Bob Leahy interviews HIV-positive YouTube Phenomenon Aaron Laxton

Published 07, Oct, 2011
Author // Bob Leahy - Publisher

Aaron Laxton was diagnosed with HIV just four months ago. But in those four months his YouTube accounts of living with HIV and his advice for HIVers have been getting lots of attention.

Bob Leahy interviews HIV-positive YouTube Phenomenon Aaron Laxton



Bob Leahy: Hi Aaron. First off I have to say how much I’m admiring your YouTube channel “My HIV Journey”. I’m struck by a number of things. Number one is how good you are at it. Do you have a background in broadcasting or something?

Aaron Laxton: Thank you for your kind words. It has been a work in progress that has definitely morphed into something quite different than what I originally had intended for it to be. Everything that you see I've learned from one video to the next. I don't have any history or previous experience in broadcasting.

You’re a natural. You could have been a DJ or a newsman or something

I actually get that quite often and I consider it a compliment. I really strive to produce videos that are informative, entertaining as well as professional.

How old are you?

I’m 32 years old.

And you have dogs? I’m a dog person too. I want to know what kind you have.

I have two beagles, the oldest is Maxwell and he is a lemon beagle; the youngest is Oliver and he has made a cameo on some of my latest videos.

Another thing that strikes me is that you're extraordinarily knowledgeable about HIV, even though you haven’t been diagnosed all that long.

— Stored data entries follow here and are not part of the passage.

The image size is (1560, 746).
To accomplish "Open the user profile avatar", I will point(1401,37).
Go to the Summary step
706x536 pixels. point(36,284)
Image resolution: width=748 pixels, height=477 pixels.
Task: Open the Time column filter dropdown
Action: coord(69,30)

We’ll get to that diagnosis part in a minute but where does all your knowledge come from?

Honestly, anywhere and everywhere. I read whatever I can get my hands on. was one of the first websites that I went to after my diagnosis. It’s simply jam packed with some great information. I take the role that I have as a video maker very seriously. People watch my videos and expect that I 'm giving them the right information, so I try to be as knowledgeable as possible.

You’ve volunteered in St Louis. That’s where you live now, right?

Yes I live in St. Louis, Missouri.

So your favourite HIV resources  - places to go for information – that you’d recommend to others are?

Well obviously I think that my YouTube channel  is a great resource. As I mentioned, I also love, and

Aaron, I want to ask you a bit about what it’s like to be newly diagnosed, in 2011. You were diagnosed June 6, 2011, right?

Yes. I received the news around 10.45 that morning.


Do you want to talk about that? Was this a routine test or did you think something might be up?

For sure! I had engaged in some risky behaviour. A short time later I had noticed that I had swollen lymph-nodes in my neck and other areas of my body. I had spoke with a friend of mine and confided in him that I was scared that I would test positive. During this conversation he encouraged me to go get tested and told me that he would go with me to get tested. A few days after this conversation I woke up, called my doctor’s office and told them that I needed to get tested and that was basically it.

Do you remember the exact words they used to tell you that you were HIV positive?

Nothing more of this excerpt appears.